The state has not passed any carve outs allowing specific expanded EDC authority for cities in the last 10 years, Schwab said.
Schwab met in March with Deshotel, EDC Executive Director Floyd Batiste, Councilman Raymond Scott, Jr. and then Councilman Harold Doucet, Sr. where he pointed out how Local Government Code provisions governing EDCs would allow projects proposed in both HB 1966 and HB 1967.
In a March 27 letter to the group after the meeting, Schwab said Section 501.103 outlines a number of allowable expenditures “suitable to promote or develop new or expanded business enterprises” regarding possible redevelopment of “a certain area along Proctor Street in downtown Port Arthur.”
The letter goes on to state that “there are certain incentives that the City of Port Arthur could use to help make the redevelopment of that area more attractive to the private developer considering the project.”
Life skills training and job training is also covered by existing state law, he said.
“The training that you described for local citizens in support of the petrochemical industry in your area would certainly meet the provisions of 501.102, and, if you did this training with the written support of your local refineries, would meet the criteria outlined in Sections 501.162,” the letter states.
In an April 1 letter responding to Schwab, Kaprina Frank, interim EDC chairman, calls Schwab’s interpretation of state law “misplaced.”

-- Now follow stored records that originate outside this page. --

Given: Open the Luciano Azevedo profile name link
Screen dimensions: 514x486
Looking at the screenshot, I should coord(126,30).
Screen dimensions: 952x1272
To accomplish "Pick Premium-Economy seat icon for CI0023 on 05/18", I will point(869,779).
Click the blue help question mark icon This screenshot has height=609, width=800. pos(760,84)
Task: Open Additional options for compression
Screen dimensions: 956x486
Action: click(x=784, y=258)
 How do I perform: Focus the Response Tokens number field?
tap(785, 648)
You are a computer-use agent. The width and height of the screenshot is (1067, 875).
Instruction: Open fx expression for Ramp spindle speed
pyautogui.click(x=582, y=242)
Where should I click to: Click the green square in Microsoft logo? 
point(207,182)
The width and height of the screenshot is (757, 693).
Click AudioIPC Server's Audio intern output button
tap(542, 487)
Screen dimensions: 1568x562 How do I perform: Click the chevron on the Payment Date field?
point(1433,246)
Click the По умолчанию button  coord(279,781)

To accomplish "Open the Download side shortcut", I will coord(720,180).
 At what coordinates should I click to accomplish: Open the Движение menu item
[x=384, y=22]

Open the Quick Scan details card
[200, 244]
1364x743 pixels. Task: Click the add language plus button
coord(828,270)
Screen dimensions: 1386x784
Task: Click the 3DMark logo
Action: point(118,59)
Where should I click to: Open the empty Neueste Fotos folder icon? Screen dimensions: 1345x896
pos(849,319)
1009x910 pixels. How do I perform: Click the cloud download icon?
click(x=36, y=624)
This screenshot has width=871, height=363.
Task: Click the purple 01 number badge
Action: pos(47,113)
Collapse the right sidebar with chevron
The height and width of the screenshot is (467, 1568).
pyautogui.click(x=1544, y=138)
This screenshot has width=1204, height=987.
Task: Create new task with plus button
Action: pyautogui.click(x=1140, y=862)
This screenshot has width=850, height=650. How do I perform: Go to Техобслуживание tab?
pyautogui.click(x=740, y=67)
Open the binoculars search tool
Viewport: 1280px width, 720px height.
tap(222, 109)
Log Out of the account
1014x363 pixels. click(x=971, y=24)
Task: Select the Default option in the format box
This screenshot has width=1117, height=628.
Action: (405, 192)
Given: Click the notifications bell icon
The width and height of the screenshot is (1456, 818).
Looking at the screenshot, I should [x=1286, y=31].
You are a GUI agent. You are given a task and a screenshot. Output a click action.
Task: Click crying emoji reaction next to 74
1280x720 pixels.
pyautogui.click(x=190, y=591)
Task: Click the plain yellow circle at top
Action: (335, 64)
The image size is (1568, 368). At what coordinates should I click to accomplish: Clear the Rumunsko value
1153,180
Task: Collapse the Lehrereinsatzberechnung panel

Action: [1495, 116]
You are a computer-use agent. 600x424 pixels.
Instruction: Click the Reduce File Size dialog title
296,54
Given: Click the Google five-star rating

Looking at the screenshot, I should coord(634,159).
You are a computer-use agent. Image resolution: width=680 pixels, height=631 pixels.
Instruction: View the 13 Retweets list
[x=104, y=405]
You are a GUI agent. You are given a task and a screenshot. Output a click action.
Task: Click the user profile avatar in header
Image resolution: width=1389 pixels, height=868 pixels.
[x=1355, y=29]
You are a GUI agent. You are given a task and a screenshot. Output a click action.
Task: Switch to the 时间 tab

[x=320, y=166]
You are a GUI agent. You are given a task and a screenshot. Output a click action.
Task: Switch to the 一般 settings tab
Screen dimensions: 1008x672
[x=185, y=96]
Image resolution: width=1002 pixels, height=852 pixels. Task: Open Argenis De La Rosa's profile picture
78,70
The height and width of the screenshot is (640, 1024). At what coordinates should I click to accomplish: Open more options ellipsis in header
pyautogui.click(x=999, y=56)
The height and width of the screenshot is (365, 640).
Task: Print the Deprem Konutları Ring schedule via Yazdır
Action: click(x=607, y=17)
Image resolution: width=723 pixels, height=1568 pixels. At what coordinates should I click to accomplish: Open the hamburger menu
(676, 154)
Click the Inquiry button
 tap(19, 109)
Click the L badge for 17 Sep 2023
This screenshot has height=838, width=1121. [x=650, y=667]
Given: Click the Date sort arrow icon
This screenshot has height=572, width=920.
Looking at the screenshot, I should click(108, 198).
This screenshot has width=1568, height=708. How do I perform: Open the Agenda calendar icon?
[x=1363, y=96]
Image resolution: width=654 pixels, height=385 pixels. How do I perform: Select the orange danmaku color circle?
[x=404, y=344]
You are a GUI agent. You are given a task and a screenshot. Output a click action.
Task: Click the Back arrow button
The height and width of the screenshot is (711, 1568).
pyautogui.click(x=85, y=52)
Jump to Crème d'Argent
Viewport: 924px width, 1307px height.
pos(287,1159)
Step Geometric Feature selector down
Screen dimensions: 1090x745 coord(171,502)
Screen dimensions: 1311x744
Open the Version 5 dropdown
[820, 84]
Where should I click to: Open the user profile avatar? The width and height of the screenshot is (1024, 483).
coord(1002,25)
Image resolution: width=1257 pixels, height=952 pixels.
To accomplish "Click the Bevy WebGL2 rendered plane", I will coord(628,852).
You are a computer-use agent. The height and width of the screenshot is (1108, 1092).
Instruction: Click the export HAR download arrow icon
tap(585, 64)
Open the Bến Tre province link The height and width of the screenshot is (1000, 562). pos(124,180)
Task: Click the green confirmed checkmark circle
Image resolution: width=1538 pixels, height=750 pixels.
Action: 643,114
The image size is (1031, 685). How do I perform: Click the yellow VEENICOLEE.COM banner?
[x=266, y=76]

“Under current law the PAEDC cannot fund the redevelopment of downtown Port Arthur because the project does not qualify as an ‘authorized project’ as defined within Subchapter C, Chapter 501, Local Government Code,” Franks’ letter reads. “Therefore, your suggestion that Section 501.103 would allow the PAEDC to fund this development project is misplaced.
“First, Section 501.103 only allows 4A funds for improving infrastructure when the improvements are tied to a specific business enterprise. Here, the proposed infrastructure improvements are not related to a specific business enterprise.”
HB 1966 would remedy the current challenge the EDC faces by providing “flexibility for PAEDC to expend funds on infrastructure improvements which would foster and develop new economic advancement opportunities without the improvements being tied to a specific end user,” Franks’ letter states.
HB 1967 is necessary, Franks argues, because current state law would not allow the PAEDC to fund “pre-training” programs not offered by a business enterprise.
“Specifically, Section 501.162 limits funding for job training programs offered through business enterprises that will agree in writing to certain conditions,” the letter states. “Port Arthur has a high unemployment rate and a high percentage of citizens with limited skills.
“As a result, businesses with ‘on-the-job’ training programs are reluctant to spend funds to train individuals lacking basic skills.”
Schwab said that opening up current law to allow projects specifically for one area in the state would create a “slippery slope.”
“We support EDC efforts in Port Arthur but it’s never been done before and unprecedented,” he said. “We’re not against what Port Arthur and the Port Arthur EDC is trying to do. We’re not even against the dorm if Lamar State College-Port Arthur wants to build it but we’re opposed to building it with money out of the EDC fund.”
Schwab said his organization will continue to oppose all three bills during Senate debate.